Un alivio impulsado por el cierre de la brecha fiscal
El sustento detrás de la caída del precio no es coyuntural, sino estructural. Según explicó el ministro de Minas y Energía, Edwin Palma Egea, la nación ha alcanzado finalmente el equilibrio financiero en el rubro de la gasolina motor corriente. “La promesa del presidente comienza a cumplirse con una reducción progresiva, pensada para cuidar el bolsillo de la gente sin crear nueva deuda”, señaló el funcionario.
Expertos del sector e información recopilada por Caracol Radio, como el investigador Sergio Cabrales, señalan que el margen para reducir el costo es amplio. Actualmente, el precio en Colombia tiene un espacio de hasta COP 3.000 por encima del valor internacional, lo que permitiría que el descenso iniciado en febrero tenga continuidad en los meses siguientes si las condiciones del mercado y la Tasa Representativa del Mercado (TRM), que ronda los COP 3.600, se mantienen estables.
¿Qué pasará con el precio del ACPM?
A pesar de la noticia positiva para los usuarios de vehículos particulares y motocicletas, el panorama para el transporte de carga es distinto. El Gobierno ha sido enfático en que esta reducción no cobijará al diésel (ACPM).
Por el contrario, el Ministerio de Hacienda avanza en un decreto para ajustar el precio del diésel de manera diferencial, buscando eliminar los subsidios ineficientes en este sector. Según fuentes gremiales, la gasolina dejaría de “subsidiar” al ACPM, permitiendo que la primera baje mientras el segundo se encarece gradualmente para igualar los estándares internacionales.
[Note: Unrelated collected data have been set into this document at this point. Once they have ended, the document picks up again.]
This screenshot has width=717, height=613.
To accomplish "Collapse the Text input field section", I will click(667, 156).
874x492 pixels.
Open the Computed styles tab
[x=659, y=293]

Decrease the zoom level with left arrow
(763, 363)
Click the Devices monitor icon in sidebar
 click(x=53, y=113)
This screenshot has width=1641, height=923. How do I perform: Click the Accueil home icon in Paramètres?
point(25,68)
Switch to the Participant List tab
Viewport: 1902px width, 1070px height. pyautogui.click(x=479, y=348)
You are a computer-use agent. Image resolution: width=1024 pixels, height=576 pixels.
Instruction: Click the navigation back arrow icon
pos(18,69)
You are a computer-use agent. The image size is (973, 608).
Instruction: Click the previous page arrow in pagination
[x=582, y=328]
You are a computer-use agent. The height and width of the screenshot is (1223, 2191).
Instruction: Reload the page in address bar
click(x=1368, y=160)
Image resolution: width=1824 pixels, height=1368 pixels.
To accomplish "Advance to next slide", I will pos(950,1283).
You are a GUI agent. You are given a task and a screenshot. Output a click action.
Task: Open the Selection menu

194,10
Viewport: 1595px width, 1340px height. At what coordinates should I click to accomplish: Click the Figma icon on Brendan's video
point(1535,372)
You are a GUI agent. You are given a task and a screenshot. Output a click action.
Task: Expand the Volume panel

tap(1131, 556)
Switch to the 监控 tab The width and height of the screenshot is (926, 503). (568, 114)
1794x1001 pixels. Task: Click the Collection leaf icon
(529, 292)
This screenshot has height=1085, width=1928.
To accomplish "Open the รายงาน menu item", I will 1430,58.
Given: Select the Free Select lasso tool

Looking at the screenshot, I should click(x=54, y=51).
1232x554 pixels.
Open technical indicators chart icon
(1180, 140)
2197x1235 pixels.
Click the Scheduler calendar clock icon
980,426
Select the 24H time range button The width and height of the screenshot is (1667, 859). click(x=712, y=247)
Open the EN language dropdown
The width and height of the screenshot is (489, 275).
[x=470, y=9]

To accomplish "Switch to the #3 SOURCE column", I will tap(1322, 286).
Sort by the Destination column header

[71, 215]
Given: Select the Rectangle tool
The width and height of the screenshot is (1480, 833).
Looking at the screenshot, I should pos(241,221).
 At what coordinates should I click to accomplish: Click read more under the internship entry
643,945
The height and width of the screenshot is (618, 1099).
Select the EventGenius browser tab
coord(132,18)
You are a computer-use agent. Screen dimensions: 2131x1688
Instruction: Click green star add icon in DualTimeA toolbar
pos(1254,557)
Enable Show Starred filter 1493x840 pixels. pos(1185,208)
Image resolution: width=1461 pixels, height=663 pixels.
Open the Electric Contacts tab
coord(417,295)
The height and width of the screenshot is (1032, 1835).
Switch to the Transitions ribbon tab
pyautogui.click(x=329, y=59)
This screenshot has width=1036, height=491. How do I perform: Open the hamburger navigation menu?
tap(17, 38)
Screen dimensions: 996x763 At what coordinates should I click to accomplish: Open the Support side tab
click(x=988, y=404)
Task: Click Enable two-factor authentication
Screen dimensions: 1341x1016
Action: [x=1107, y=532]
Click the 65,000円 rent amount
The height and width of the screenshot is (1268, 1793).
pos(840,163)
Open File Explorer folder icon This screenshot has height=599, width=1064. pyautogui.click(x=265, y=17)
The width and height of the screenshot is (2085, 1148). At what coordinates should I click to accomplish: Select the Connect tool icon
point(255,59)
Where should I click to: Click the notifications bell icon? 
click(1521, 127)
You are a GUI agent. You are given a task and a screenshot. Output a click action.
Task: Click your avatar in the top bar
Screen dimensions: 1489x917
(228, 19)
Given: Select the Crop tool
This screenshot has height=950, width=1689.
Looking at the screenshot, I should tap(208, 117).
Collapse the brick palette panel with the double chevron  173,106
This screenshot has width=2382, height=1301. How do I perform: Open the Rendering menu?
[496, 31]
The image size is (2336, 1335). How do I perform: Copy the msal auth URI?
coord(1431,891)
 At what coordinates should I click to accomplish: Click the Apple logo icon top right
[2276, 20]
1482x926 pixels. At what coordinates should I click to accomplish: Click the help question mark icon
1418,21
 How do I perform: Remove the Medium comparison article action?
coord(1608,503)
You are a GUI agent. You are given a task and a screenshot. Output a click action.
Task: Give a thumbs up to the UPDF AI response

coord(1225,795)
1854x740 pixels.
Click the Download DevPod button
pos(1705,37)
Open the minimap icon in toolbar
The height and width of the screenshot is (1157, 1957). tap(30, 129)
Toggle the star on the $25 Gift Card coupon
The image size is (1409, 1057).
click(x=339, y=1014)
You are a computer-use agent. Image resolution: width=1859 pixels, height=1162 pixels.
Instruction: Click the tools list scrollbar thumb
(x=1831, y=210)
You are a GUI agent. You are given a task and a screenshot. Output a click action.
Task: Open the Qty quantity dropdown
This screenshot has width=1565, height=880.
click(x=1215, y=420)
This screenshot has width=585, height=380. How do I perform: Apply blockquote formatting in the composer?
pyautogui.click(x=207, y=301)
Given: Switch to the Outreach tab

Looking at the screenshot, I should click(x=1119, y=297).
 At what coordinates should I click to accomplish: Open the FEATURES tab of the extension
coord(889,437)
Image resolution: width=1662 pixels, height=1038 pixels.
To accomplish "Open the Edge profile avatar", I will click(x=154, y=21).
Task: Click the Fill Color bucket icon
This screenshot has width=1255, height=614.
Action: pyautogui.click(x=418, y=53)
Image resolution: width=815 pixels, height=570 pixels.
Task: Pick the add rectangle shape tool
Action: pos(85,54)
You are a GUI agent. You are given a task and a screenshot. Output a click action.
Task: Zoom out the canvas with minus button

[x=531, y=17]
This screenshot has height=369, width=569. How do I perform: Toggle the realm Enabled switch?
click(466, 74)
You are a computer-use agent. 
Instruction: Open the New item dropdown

Impacto social y medidas contrainflacionarias
Desde la cartera de Hacienda, se ve este movimiento como una “medida contrainflacionaria fuerte”. Al reducir el costo de los combustibles, se espera un efecto dominó que alivie los costos de transporte y, por lo que, el precio final de algunos bienes de consumo.
Con un precio promedio actual que ronda los COP 17.057 en las principales ciudades, la reducción de febrero es vista como el primer paso de una estrategia para devolver poder adquisitivo a los ciudadanos luego del incremento del salario mínimo y la estabilización de las cuentas públicas.